As mudanças nas áreas dos dois biomas brasileiros foi originada de revisão, feita pelo instituto, nos limites de Mata Atlântica e de Cerrado entre os estados de Minas Gerais e São Paulo.
Com as revisões, a área de Mata Atlântica no país sai de 1.106.846 quilômetros quadrados, resultado encontrado por meio de território mapeado em 2019, para 1.086.977 quilômetros quadrados, agora em 2025. Já a do Cerrado saltou de 1.984.554 quilômetros quadrados para 2.004.423 quilômetros quadrados, em mesmo período.
Assim, a área com alteração dos limites representou aproximadamente 19.869 quilômetros quadrados do território brasileiro, sendo 816 quilômetros quadrados em Minas Gerais e 19.053 quilômetros quadrados em São Paulo. Outros biomas não foram avaliados dessa vez, informou o instituto.
O IBGE detalhou que a revisão dos biomas contou com análise multidisciplinar de especialistas e cinco expedições de campo, entre 2022 e 2025.

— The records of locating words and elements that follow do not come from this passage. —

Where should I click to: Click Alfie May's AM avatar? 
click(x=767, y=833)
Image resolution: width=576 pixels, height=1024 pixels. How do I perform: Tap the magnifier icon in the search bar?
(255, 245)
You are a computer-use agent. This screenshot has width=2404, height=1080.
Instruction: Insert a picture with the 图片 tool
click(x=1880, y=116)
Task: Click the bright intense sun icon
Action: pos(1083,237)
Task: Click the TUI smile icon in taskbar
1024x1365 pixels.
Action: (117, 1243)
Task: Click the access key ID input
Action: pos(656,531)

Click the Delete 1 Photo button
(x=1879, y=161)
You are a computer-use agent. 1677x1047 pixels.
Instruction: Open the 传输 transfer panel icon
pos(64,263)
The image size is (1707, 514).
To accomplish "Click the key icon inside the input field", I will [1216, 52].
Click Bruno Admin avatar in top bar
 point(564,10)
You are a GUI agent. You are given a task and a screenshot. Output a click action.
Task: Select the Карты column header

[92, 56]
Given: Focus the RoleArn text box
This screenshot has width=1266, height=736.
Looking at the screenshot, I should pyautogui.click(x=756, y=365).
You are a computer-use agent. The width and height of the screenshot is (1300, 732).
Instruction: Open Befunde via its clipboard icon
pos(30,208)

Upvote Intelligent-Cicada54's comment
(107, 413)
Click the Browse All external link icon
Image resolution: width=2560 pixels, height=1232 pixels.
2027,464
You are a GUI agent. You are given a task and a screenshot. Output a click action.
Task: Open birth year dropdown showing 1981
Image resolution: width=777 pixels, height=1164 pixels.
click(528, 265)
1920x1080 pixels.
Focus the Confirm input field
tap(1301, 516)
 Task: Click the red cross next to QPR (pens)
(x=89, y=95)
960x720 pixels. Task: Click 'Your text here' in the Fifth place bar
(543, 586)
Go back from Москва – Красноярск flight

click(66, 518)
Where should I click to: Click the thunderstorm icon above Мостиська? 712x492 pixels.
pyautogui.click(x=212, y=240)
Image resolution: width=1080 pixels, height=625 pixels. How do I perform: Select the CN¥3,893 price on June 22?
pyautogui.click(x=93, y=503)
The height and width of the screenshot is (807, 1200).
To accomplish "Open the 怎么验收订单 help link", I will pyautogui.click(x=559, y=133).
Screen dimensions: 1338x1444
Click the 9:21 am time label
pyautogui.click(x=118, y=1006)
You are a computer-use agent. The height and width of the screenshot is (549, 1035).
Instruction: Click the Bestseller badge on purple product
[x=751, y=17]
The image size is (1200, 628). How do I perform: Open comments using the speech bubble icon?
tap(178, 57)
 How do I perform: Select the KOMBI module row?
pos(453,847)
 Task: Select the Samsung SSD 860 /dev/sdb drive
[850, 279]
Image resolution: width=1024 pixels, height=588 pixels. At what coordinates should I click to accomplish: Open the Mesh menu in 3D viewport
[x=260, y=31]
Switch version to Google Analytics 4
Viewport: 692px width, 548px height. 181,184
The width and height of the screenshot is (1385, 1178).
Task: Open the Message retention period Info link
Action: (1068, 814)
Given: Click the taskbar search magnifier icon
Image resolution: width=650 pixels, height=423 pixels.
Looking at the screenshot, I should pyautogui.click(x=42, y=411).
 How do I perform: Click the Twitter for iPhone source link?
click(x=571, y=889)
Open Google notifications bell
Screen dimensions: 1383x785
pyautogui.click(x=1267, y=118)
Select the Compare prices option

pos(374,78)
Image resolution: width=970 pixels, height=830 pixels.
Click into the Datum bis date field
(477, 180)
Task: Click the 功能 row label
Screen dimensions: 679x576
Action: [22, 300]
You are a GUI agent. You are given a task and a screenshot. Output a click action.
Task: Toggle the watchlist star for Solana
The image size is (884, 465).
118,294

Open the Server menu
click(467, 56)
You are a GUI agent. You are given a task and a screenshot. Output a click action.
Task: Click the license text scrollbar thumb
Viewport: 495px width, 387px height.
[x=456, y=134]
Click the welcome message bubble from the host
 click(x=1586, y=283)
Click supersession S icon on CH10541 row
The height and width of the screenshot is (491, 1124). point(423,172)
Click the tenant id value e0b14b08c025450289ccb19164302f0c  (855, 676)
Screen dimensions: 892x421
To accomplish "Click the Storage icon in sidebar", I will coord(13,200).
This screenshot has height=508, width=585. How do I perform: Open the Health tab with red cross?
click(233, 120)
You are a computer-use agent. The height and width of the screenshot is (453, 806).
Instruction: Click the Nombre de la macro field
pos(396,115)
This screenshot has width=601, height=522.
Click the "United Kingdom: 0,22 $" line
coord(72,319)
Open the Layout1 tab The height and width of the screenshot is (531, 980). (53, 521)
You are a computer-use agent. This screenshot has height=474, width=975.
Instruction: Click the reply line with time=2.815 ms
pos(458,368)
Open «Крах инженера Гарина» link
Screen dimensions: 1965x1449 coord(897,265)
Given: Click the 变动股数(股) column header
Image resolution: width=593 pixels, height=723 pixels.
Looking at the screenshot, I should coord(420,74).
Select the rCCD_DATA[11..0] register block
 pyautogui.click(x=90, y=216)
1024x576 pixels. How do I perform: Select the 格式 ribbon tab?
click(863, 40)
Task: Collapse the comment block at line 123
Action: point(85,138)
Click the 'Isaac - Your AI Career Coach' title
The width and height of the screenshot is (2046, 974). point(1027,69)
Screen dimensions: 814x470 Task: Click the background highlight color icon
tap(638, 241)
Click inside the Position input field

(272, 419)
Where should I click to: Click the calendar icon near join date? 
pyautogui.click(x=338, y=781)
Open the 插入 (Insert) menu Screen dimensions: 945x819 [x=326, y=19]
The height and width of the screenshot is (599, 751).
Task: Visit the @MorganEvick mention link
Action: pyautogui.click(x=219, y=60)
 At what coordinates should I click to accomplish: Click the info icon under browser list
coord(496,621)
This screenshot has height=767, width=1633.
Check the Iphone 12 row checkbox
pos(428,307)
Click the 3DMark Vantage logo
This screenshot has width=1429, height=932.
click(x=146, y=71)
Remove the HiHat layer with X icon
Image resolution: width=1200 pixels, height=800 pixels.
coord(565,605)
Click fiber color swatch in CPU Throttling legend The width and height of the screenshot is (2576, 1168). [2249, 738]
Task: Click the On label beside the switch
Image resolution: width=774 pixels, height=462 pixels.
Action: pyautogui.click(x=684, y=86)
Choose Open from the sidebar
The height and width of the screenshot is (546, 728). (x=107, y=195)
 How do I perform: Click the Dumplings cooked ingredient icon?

Ao explicar como foram as revisões, em nota sobre o tema, os técnicos do instituto informaram que a alteração do limite se deu nas áreas de contato entre os dois biomas, a partir da avaliação de critério técnicos, e não por questões de redução ou ampliação da área devido a possíveis desmatamentos ou reflorestamentos.
“O grande diferencial desse produto é que ele já tem uma proposta totalmente integrada dos quatro temas que a gente trabalha no IBGE, que são geologia, geomorfologia, pedologia e vegetação, além de nós nos basearmos em dados climáticos também, e utilizarmos técnicas avançadas, como modelos de digitais de elevação, por exemplo”, explicou, em nota, Luciana Mara Temponi de Oliveira, chefe de setor do Meio Biótico do instituto.
A especialista ponderou que o trabalho veiculado nesta terça-feira foi “atualização sistemática e é uma revisão estritamente técnica”. “Percebemos que poderíamos refinar e aprimorar nosso mapeamento”, disse.
Entre as áreas citadas pela pesquisadora e alvo de revisão estão a Região das cidades de Uberaba de Franca, nos Estados de Minas Gerais e São Paulo. Nessa região, uma área que havia sido classificada como Mata Atlântica, no mapa de 2019, foi convertida para Cerrado. Análises mostraram que, no lado mineiro, o domínio florestal se restringia a áreas mais dissecadas, com predomínio geral do Cerrado, disse ela.
Outra região alvo de revisão, por parte dos especialistas, foram as localidades próximas às cidades mineiras de Belo Horizonte e de Sete Lagoas. A técnica informou que na Área de Proteção Ambiental (APA) Morro da Pedreira, próxima à Serra do Espinhaço, uma área de contato classificada anteriormente como Cerrado foi convertida para Mata Atlântica, pois as análises indicaram um caráter mais florestal. Também entre Belo Horizonte e Sete Lagoas, uma grande área de contato com maior umidade foi identificada com predomínio florestal e convertida para Mata Atlântica.
“Assim, hoje, toda a cidade de Belo Horizonte está no bioma Mata Atlântica, e esse bioma vai até as imediações de Sete Lagoas e se estende um pouco pela Serra de Santa Helena [localizada à noroeste da cidade de Sete Lagoas]”, completou.